Tarefa proposta → Transcreva, sem qualquer alteração, o trecho do texto sobre a perda da gravidez que vai de "Este processo de" a "muito no assunto...", incluindo ambos.

As festividades são em minha casa e praticamente tudo recai sobre mim. Estava a tentar orientar-me como é que ia ser se tivesse de ir no Natal ou Ano Novo para o hospital.

Este processo de expulsão está a ser mais moroso que a própria gravidez. Todas as transferências tiveram finais diferentes. Tantas coisas ainda podem acontecer em futuras TECs, nem quero pensar muito no assunto...

Ho! Ho! Ho! Vai ser um Natal memorável.

quinta-feira, 14 de dezembro de 2017

Farta de sangue!

No próximo domingo vai fazer 4 semanas que tive a hemorragia surreal que ditou o fim de mais uma gravidez. Desde aí que tenho perdas e há cerca de duas semanas limitavam-se a um corrimento castanho com libertação esporádica de coágulos. Esta noite, porém, acordei com dores na zona dos rins que se prolongaram durante algumas horas. Quando me levantei regressou a expulsão de vários coágulos e sangue vivo, tal como naquela fatídica tarde de domingo. Ainda não tem a mesma abundância mas o ato de me levantar significa saída de conteúdo. Lamento a descrição mas é a realidade com que estou a dar de caras.

Pensava que na altura do Natal a situação estivesse sanada e pudesse "esquecer" um pouco o assunto. Ao invés de sentir uma felicidade interior por faltar pouco tempo para atingir as 12 semanas de gravidez, de cada vez que vou à casa de banho ou me mexo, recordo-me que mais uma vez perdi um filho.

Participo no fórum demaeparamae e hoje li uma notícia muito triste de uma lutadora que há 9 anos tenta ser mãe. No último tratamento que podia fazer pelo SNS engravidou de gémeos. Está a passar por uma dor inimaginável e neste momento resta uma mãe destroçada e uma pequena bebé a lutar por se manter mais algum tempo a desenvolver no útero. ju-ju-ju não sei se vais ler este post mas desejo, do fundo do coração, que agora tudo corra pelo melhor.

São estes episódios que tiram toda a tranquilidade a positivos e barreiras de 3 meses. Convença-se quem faz estas caminhadas que um positivo tem pouco significado.

quarta-feira, 6 de dezembro de 2017

Aniversário do blogue

Hoje, dia 6 de dezembro de 2017, continuo a ver as evidências físicas da terceira perda de um filho. A hemorragia está na fase em que parece ter cessado mas as manchas persistem em não dar tréguas. Tenho em mente alguns pontos que irei falar com as médicas na próxima consulta para ver se a última FIV e possíveis transferências que posso fazer no público, ocorrem nas mais perfeitas condições.

Material fornecido →
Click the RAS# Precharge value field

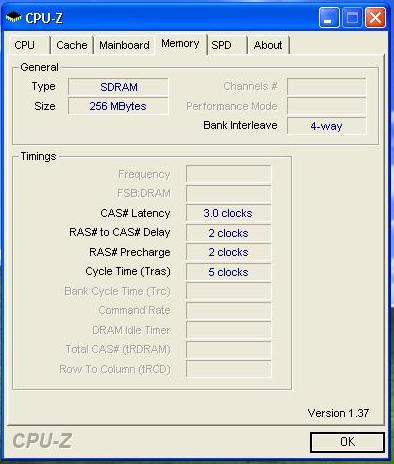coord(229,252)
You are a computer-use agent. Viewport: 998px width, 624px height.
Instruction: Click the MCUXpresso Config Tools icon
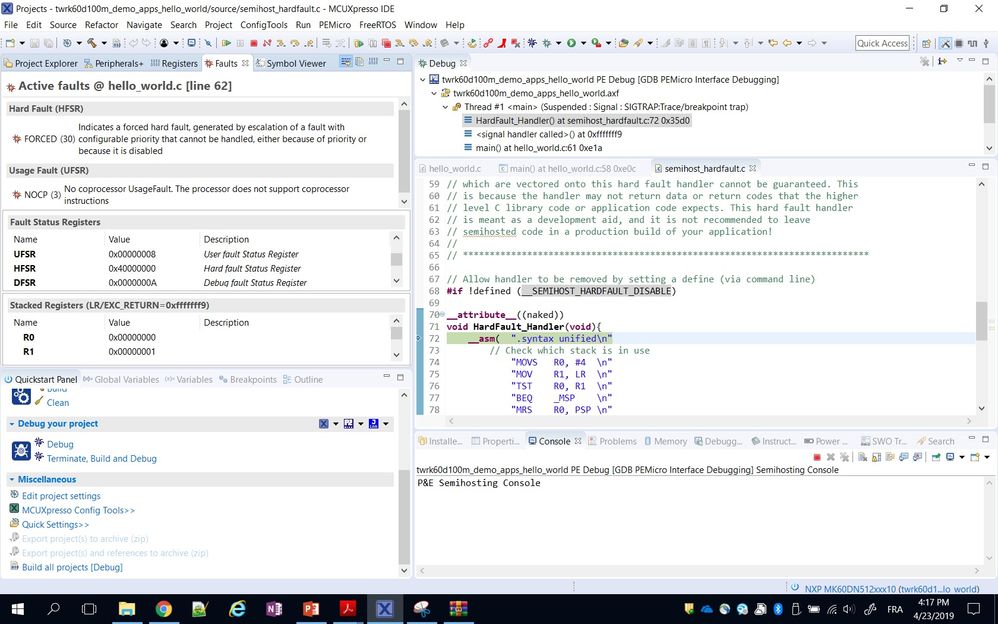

...

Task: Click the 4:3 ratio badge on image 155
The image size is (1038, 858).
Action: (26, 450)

Resultado do exercício →
Este processo de expulsão está a ser mais moroso que a própria gravidez. Todas as transferências tiveram finais diferentes. Tantas coisas ainda podem acontecer em futuras TECs, nem quero pensar muito no assunto...